FOLLOWING a large advert for a local law firm explaining about probate, I feel I must offer an explanation of just how easy it is to do it oneself.

For most of us, myself included, our first thought is to automatically visit a solicitor after a death.

A few years ago I had three family deaths in under three years.

Hell on earth.

On my first visit to a solicitor she began to explain what a Grant of Probate entails.

I was amazed to realise there was nothing a first-class idiot (me) could not do.

My first probate dealt with a small business.

My second, with stocks and shares.

My third and last was extremely straightforward.

I rang the probate offices who explained everything, and paid them a visit with a million questions, a big writing pad and a pen.

Write it all down and ask questions.

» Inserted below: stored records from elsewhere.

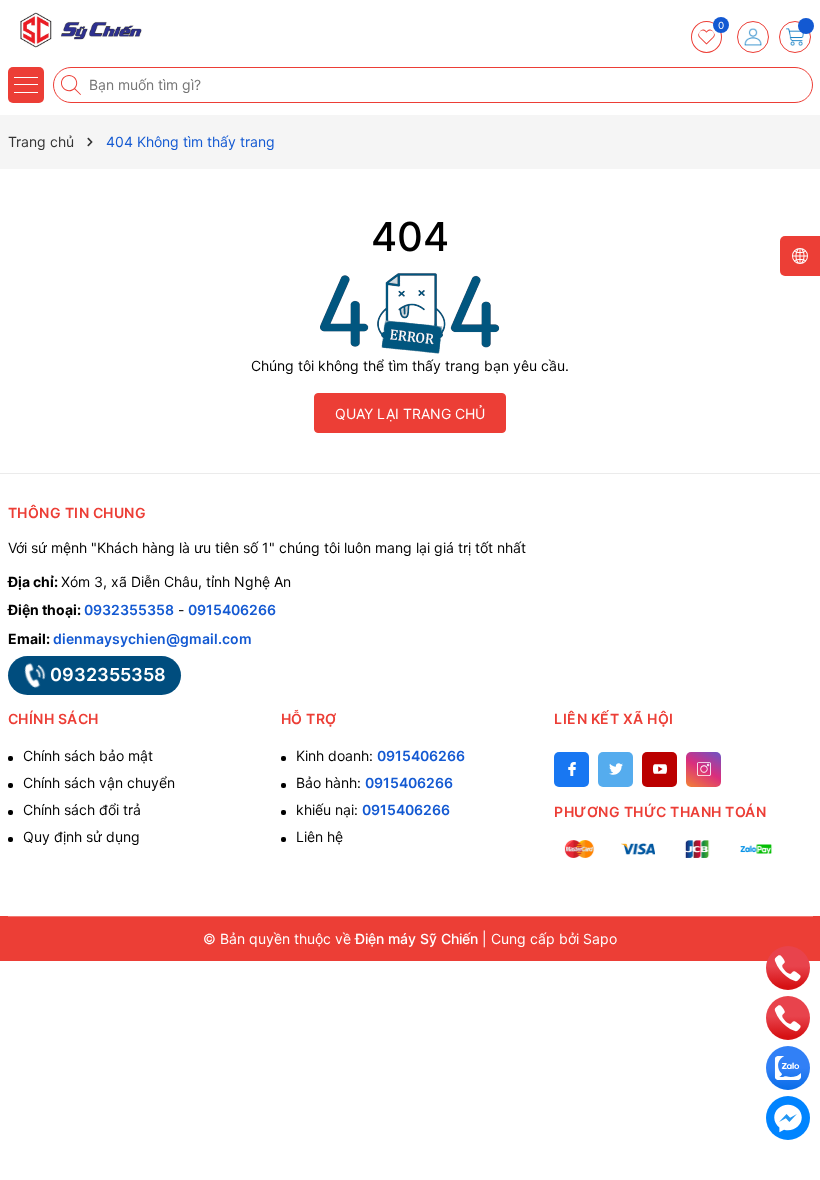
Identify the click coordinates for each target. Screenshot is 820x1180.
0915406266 (232, 609)
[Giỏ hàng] (795, 37)
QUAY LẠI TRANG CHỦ (410, 413)
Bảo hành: (374, 782)
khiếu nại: (373, 809)
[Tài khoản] (753, 37)
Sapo (600, 938)
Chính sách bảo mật (88, 755)
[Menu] (26, 85)
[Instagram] (703, 769)
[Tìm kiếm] (73, 85)
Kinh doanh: (380, 755)
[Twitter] (615, 769)
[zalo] (788, 1066)
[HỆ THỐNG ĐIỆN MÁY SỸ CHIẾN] (75, 30)
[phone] (788, 966)
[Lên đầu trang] (788, 922)
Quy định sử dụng (81, 836)
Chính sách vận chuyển (99, 782)
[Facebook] (571, 769)
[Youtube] (659, 769)
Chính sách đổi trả (82, 809)
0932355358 (129, 609)
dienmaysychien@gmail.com (152, 638)
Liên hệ (319, 836)
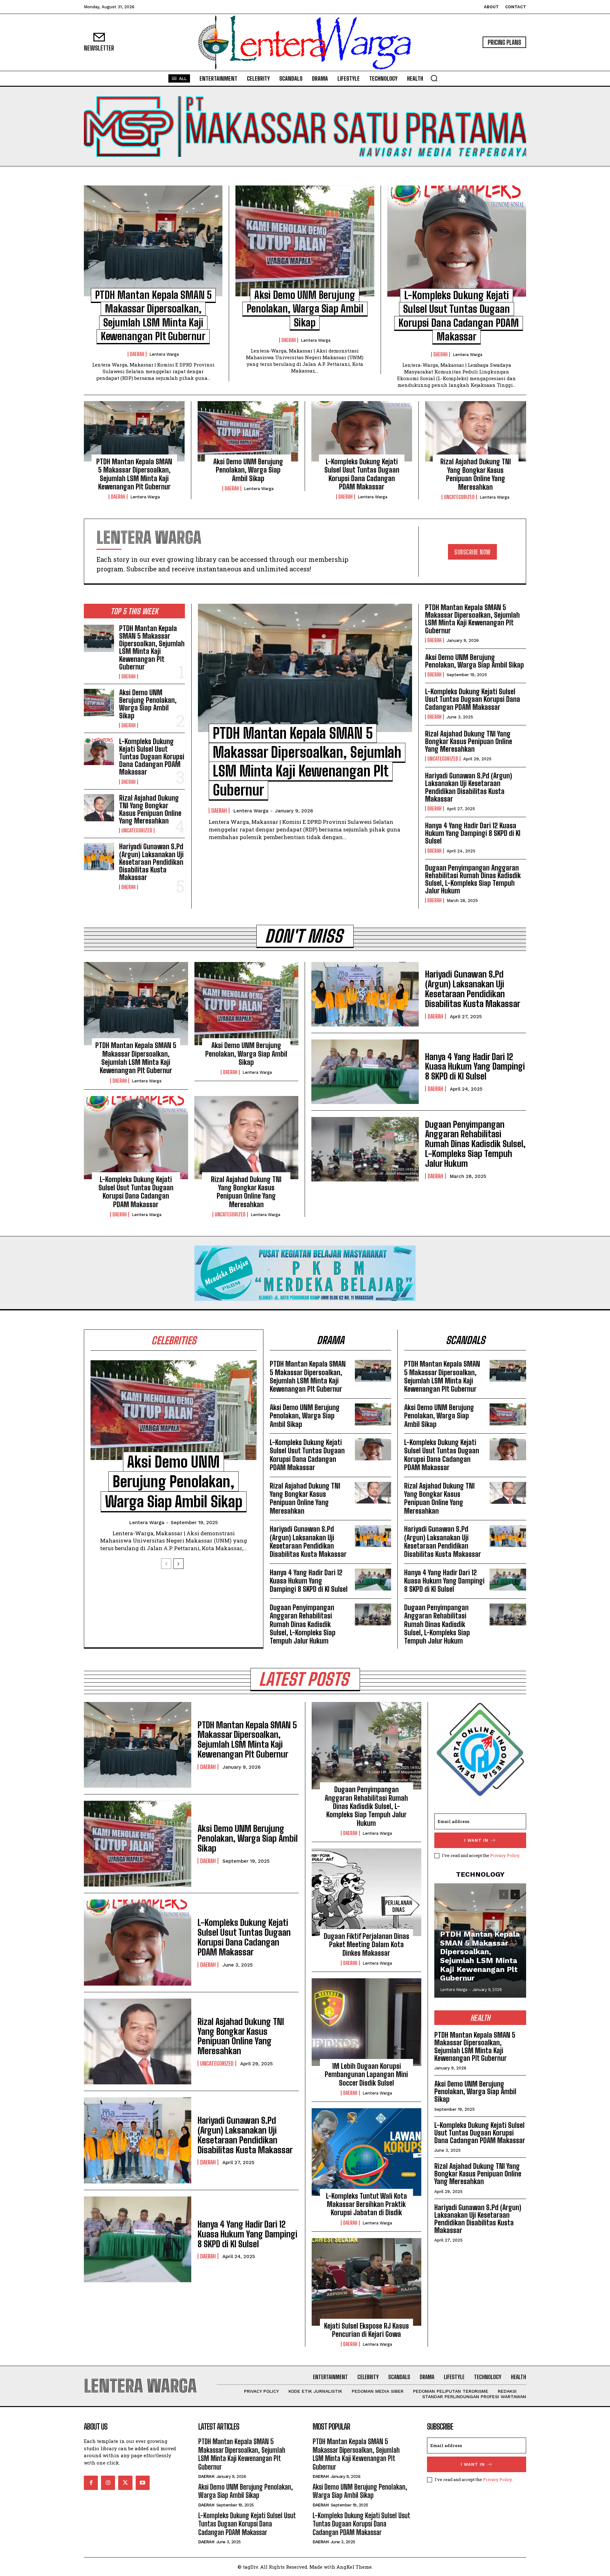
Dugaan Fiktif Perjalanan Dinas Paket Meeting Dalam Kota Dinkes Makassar (366, 1944)
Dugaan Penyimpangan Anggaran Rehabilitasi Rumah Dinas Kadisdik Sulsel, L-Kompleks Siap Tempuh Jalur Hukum (473, 879)
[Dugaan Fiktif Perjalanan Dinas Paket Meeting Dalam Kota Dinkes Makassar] (366, 1892)
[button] (434, 78)
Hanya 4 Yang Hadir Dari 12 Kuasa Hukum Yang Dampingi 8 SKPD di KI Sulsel (472, 833)
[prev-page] (166, 1563)
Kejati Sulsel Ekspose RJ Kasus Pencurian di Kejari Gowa (366, 2330)
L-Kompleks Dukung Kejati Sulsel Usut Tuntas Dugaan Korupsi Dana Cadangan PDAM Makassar (361, 474)
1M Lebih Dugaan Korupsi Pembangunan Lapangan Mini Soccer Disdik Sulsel (366, 2074)
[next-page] (178, 1563)
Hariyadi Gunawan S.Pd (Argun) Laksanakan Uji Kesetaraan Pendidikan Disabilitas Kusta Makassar (151, 862)
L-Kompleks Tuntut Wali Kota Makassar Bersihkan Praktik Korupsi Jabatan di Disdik (366, 2204)
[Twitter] (125, 2483)
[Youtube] (143, 2483)
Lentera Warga (164, 354)
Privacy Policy (504, 1855)
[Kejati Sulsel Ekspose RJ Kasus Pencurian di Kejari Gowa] (366, 2282)
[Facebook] (91, 2483)
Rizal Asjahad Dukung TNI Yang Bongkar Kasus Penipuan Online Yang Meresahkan (475, 474)
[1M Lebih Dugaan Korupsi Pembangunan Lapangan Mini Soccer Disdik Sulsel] (366, 2022)
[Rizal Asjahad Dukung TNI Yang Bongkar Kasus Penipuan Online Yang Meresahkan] (475, 431)
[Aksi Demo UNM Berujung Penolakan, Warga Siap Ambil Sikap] (304, 240)
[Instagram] (108, 2483)
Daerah (137, 354)
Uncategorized (459, 497)
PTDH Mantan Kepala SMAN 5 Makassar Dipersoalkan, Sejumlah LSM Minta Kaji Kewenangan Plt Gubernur (134, 474)
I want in (476, 1840)
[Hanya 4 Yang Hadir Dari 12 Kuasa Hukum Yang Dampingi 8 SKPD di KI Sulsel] (365, 1071)
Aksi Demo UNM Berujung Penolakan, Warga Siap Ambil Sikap (305, 309)
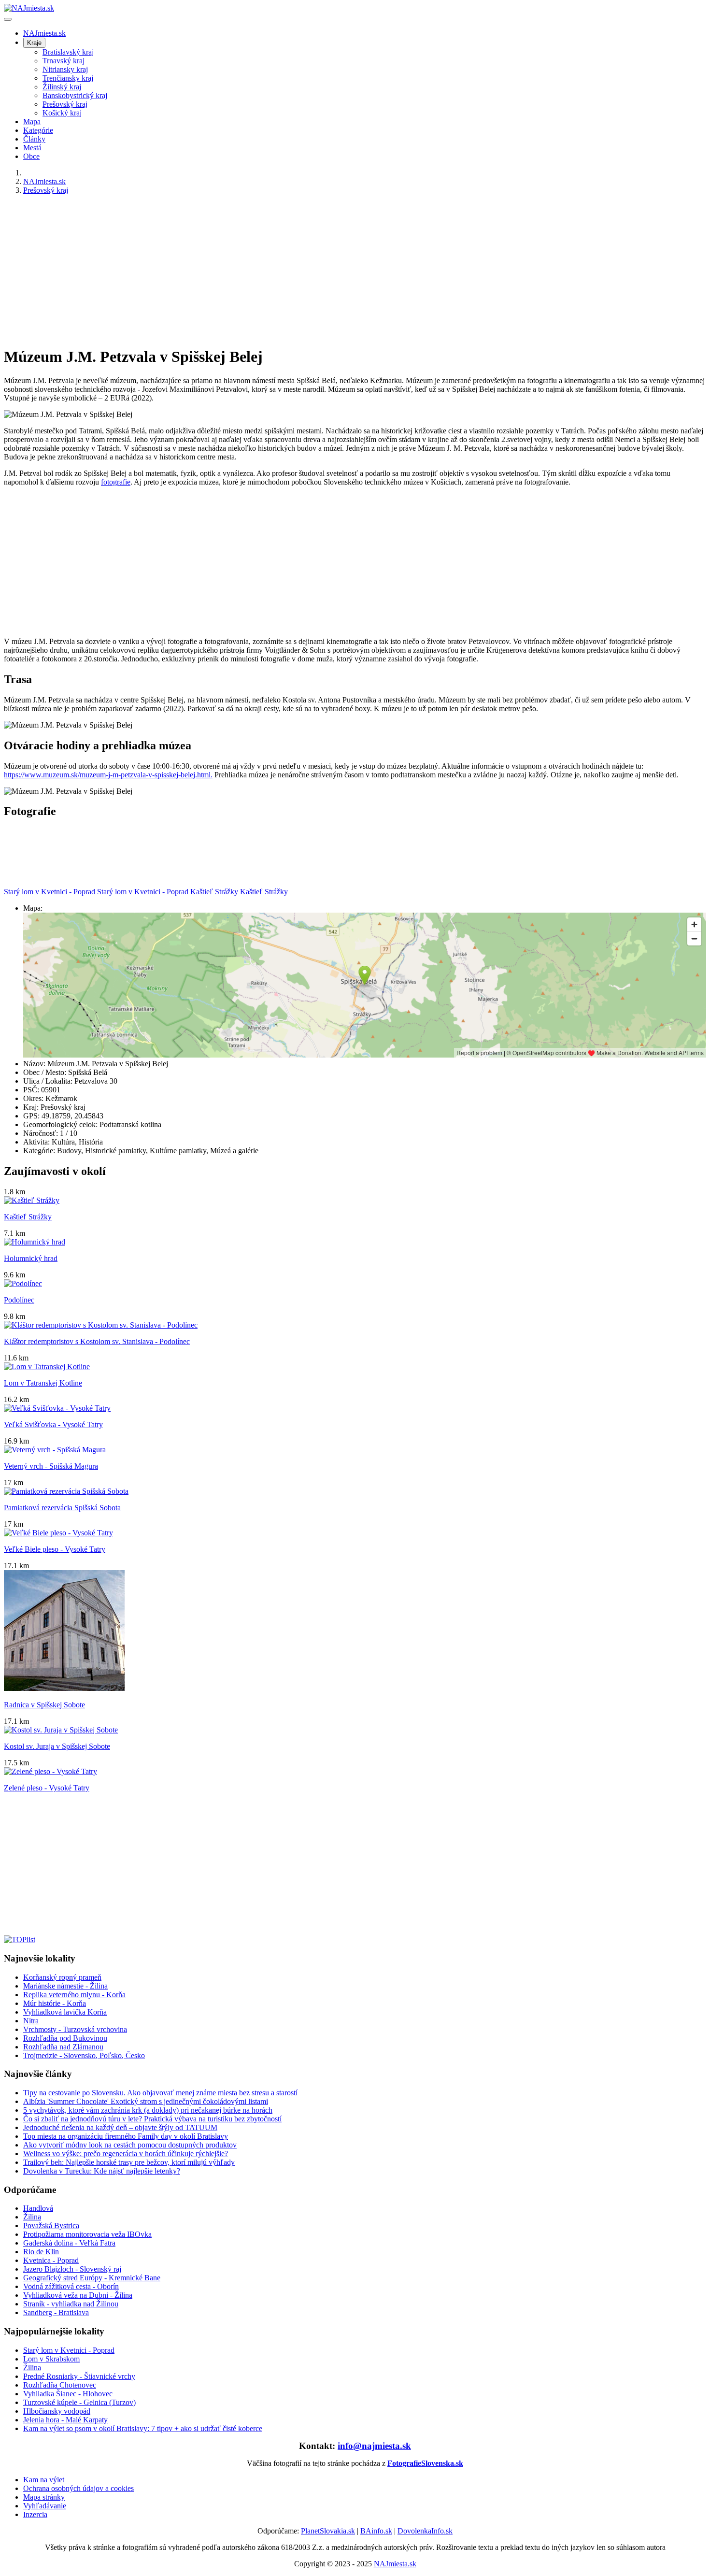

If you don’t understand, say so.

After getting all paperwork together, writing off to banks, building societies, insurance companies, premium bonds etc for various cancellations of accounts and policies, getting a house valuation, sending off certified copies of the death certificates, they sent me the info I needed for the probate form.

Any problems I just rang and asked for help. They were all very kind – even the VAT people and income tax.

Since then I have helped countless people or set them on the right track.

At this point I must say self-help will not apply when there is acrimony in the family, or when there are complicated business interests.

Matters do have to be reasonably straightforward, one size does not fit all.

And now a rather wonderful bonus. While on my first probate I suddenly realised I had the privilege of doing something for the family member who had died.

This really buoyed me up and helped carry me through a horrible time, plus my mind was occupied and I had a certain focus.

The forms have hardly altered in almost 20 years – you can do it.